Yield: a Baker’s Half Dozen (7) Mini-Heart Cakes
I’m not sure how or why I dreamed up these particular concoctions of rich chocolate, espresso, hazelnuts and dried apricots, but I’m so glad I did! I went through a number of iterations in my mind, but these are what emerged. As delicious as they are exquisite, they are also stupid-easy. They just looks ultra-special.
As a dress rehearsal for Valentine’s Day, I created the recipe and whipped up a trial batch for Principals’ Appreciation Week a couple of weeks ago, giving the 7th one to my Pilates/Barre instructor. An A+!
Though these mini-cakes would be beautiful for a dinner party (and certainly don’t have to be heart-shaped), for my presentation needs, I simply packaged them in patterned cardboard boxes with clear peek-a-boo lids from the craft store, placing each one on an opened-out cupcake liner before carefully setting it inside the box. To transport them, I just lined up the boxes on a jelly roll pan. The generous size and low sides of the pan were perfect for moving them from home to school.

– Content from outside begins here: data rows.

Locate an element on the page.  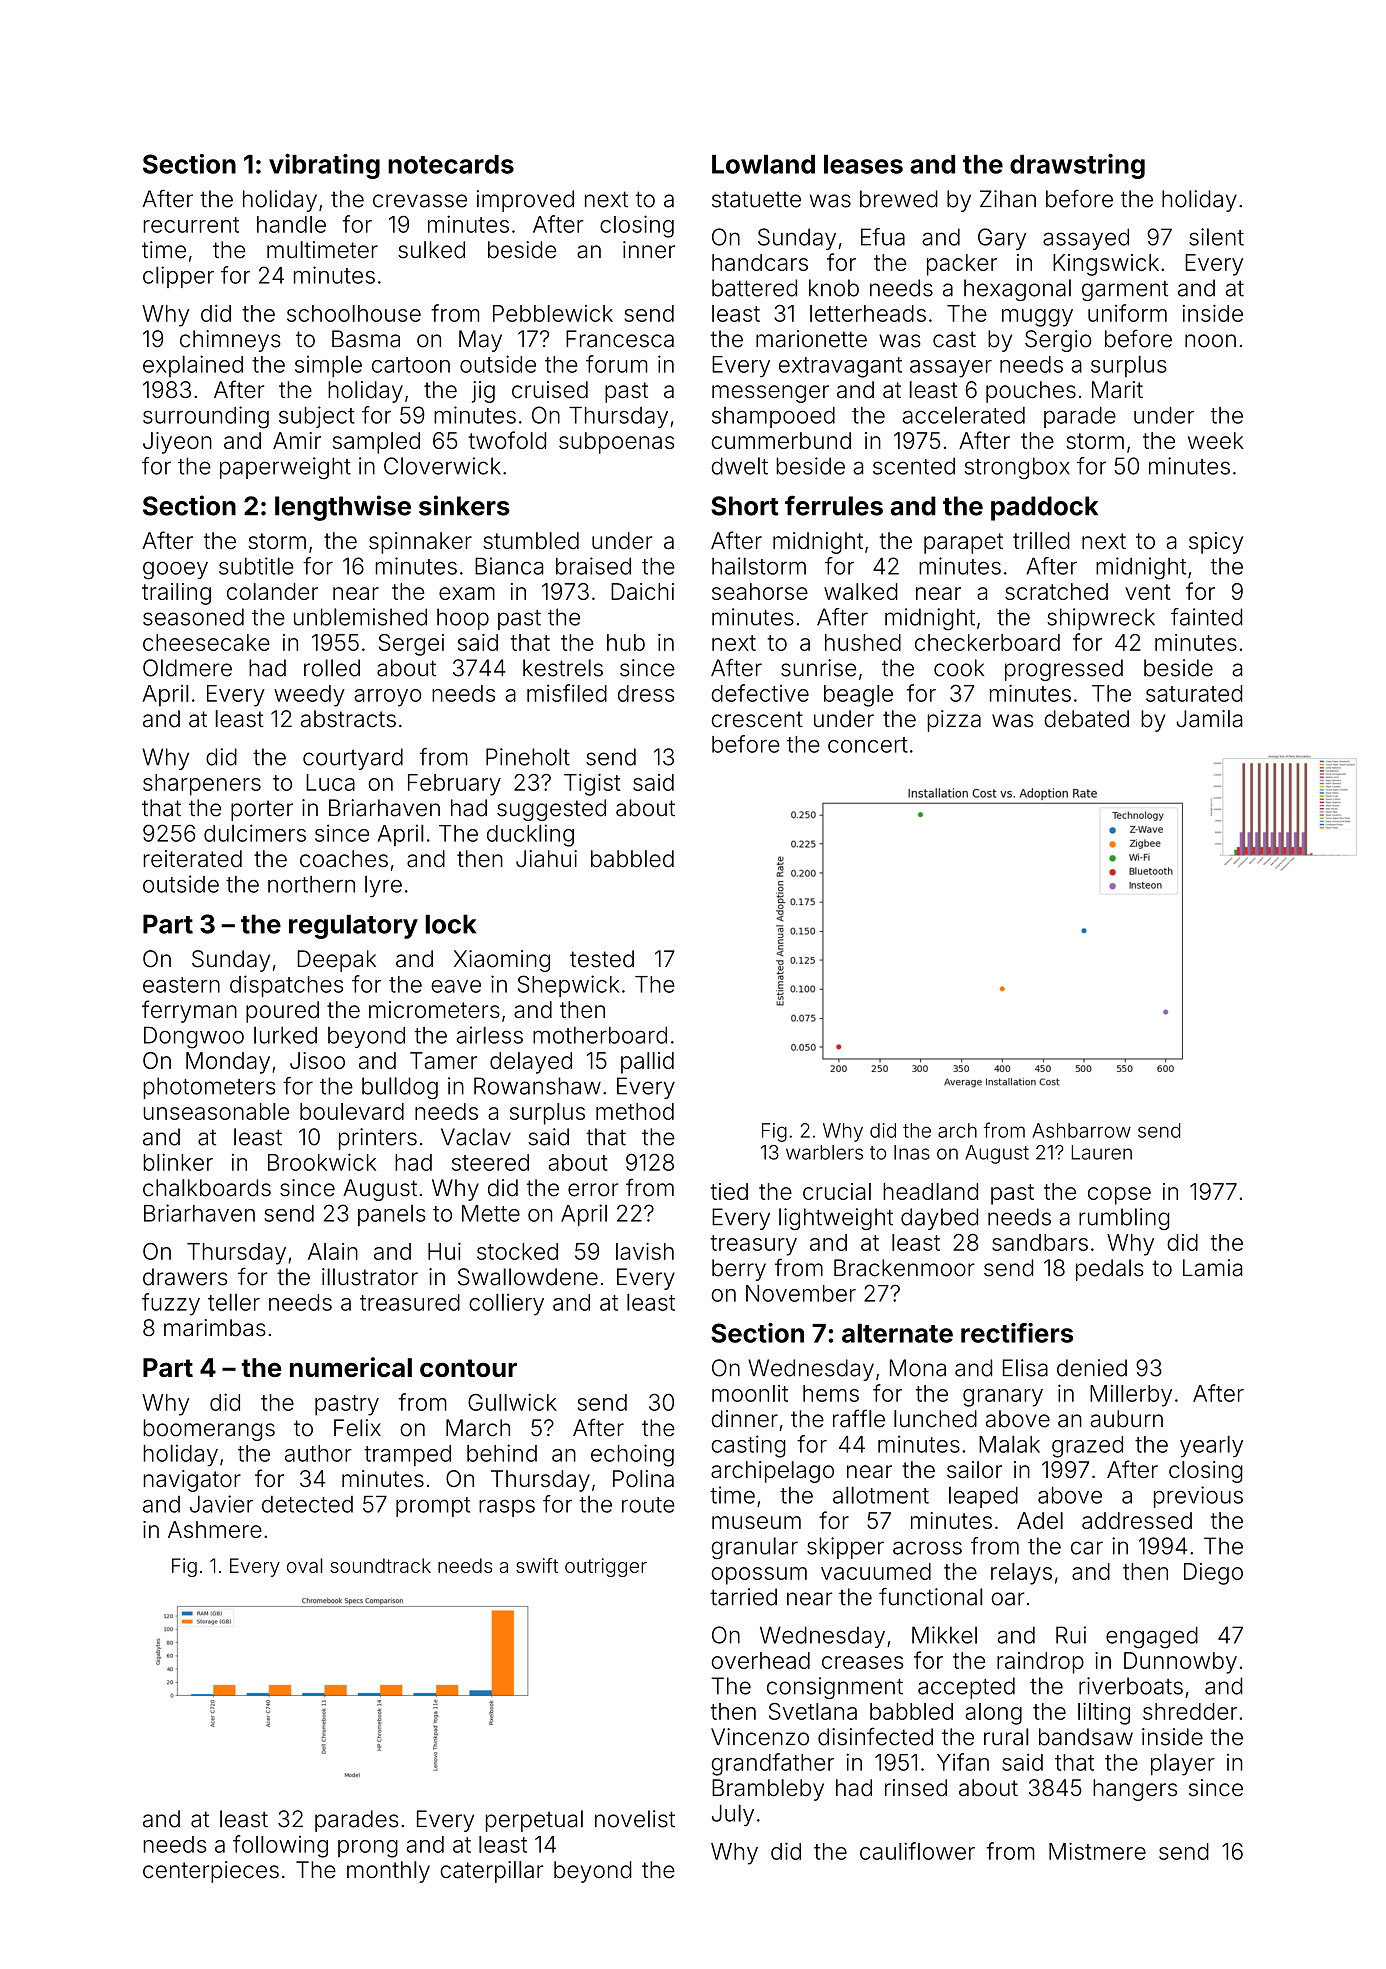
Gary is located at coordinates (1002, 239).
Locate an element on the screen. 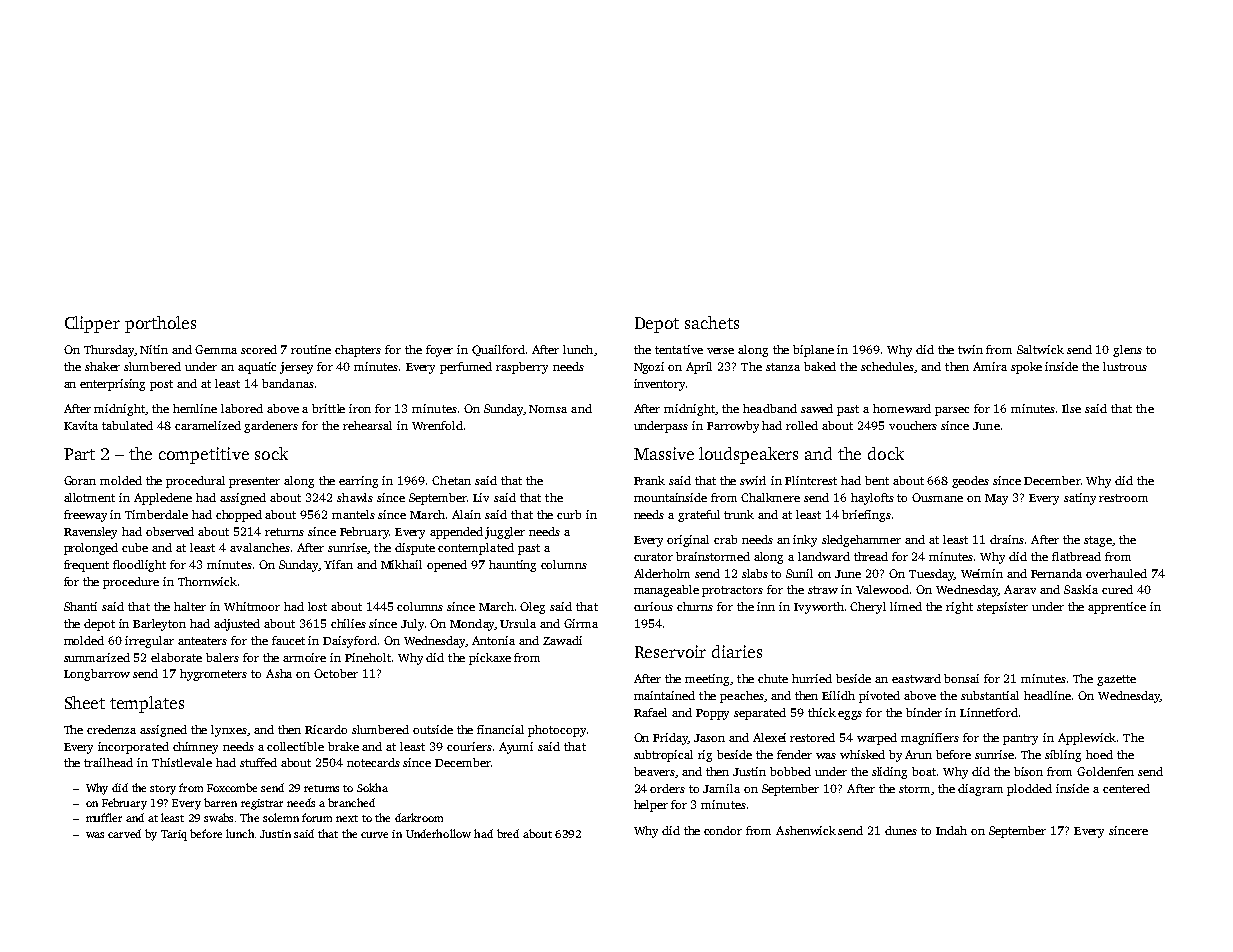 The image size is (1233, 952). Thursday is located at coordinates (109, 351).
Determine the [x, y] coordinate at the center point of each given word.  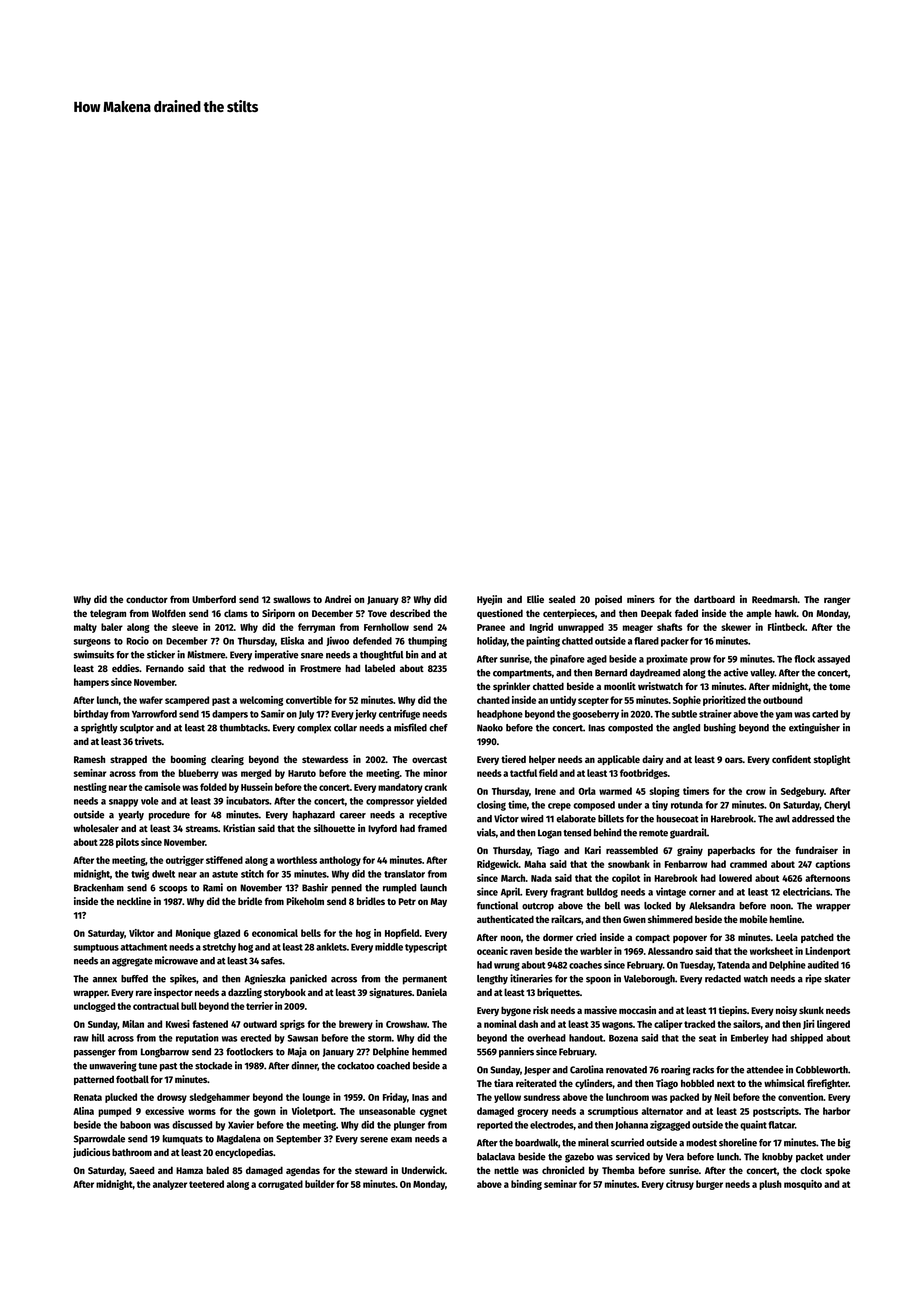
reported [495, 1126]
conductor [147, 599]
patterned [94, 1080]
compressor [390, 803]
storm [380, 1038]
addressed [813, 819]
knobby [777, 1158]
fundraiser [816, 850]
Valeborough [649, 980]
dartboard [714, 599]
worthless [297, 860]
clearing [227, 760]
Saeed [142, 1170]
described [410, 613]
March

Wherever you serve yours, they are sure to be loved!
Chocolate Heart Cakes
1 cup soymilk (or your favorite non-dairy milk)
1 tablespoon apple cider vinegar
1/2 cup vegan butter
1 1/2 cups demerara sugar (or any granulated sugar)
3/4 cup cocoa powder
1 teaspoon baking powder
1/2 teaspoon baking soda
1/4 teaspoon salt
1 1/2 cups all-purpose flour (I use white whole wheat for virtually everything)
Preheat oven to 325 degrees. Spray a 10 x 15″ sheet pan with nonstick cooking spray. Line with parchment paper, pressing into corners and edges, and spray again. In a small bowl, whisk vinegar into soymilk and set aside to curdle, whisking again before using. In the bowl of an electric mixer, cream butter. Add sugar and continue creaming for about 3 minutes. (When using a natural sugar like demerara, it will not fully dissolve, so expect some pleasant grittiness, but will melt during cooking.) Beat in cocoa powder, baking powder, baking soda and salt. Then, with mixer on low, beat in flour in three batches, alternating with soymilk mixture. Beat only enough to combine ingredients, scraping down sides of bowl as necessary. Transfer batter into prepared pan, distributing batter into corners and gently smoothing the top. Bake for 18-20 minute or until top of cake springs back when lightly pressed and a wooden pick inserted in the center comes out clean. Cool completely on a metal rack. Then cut out 14 heart shapes using a 2 1/2-inch cookie cutter. Mash cake scraps together to make cake balls (dip in chocolate and serve with vegan ice cream) or reserve them in a zip-lock bag or other airtight container in freezer to make crumbs for another use.
Hazelnut-Dried Apricot Ganache Filling
1 cup vegan chocolate chips (I like a darker chocolate, but use your preference)
1 tablespoon vegan butter
1/4 cup vegan sour cream
7 dried apricots, finely chopped (be sure they are moist and plump)
3/4 cup chopped toasted hazelnuts (I toast them over medium-high in a dry skillet for about 4 minutes, until fragrant; watch closely as they will burn quickly)
Melt chocolate, dip apricots for garnish (see below), and then whisk in sour cream, dried finely chopped apricots, and toasted hazelnuts.
Espresso Cream Cheese Frosting
1/4 cup vegan butter
1/4 cup vegan cream cheese
1/2 teaspoon vanilla extract
1/4 teaspoon almond extract
1 tablespoon espresso powder (or instant coffee, ground to a powder in a spice grinder)
3 1/2-3 3/4 cups powdered sugar (adjust to create desired consistency)
In the bowl of an electric mixer, beat butter and cream cheese until smooth. Beat in extracts and espresso powder, followed by powdered sugar in half-cup increments. Be sure to start the mixer on low and gradually increase it so that you aren’t dusted with powdered sugar!
Chocolate Dipped Apricots with Sea Salt
7 dried apricots (moist and plump ones, but not too large)
Melted vegan chocolate (from filling recipe)
Maldon or other large flaky sea salt
Before adding sour cream to melted chocolate, dip each apricot, halfway up and set on a plate covered with parchment or waxed paper to dry. After chocolate is cool, but not completely set, sprinkle liberally with Maldon sea salt. Refrigerate until needed.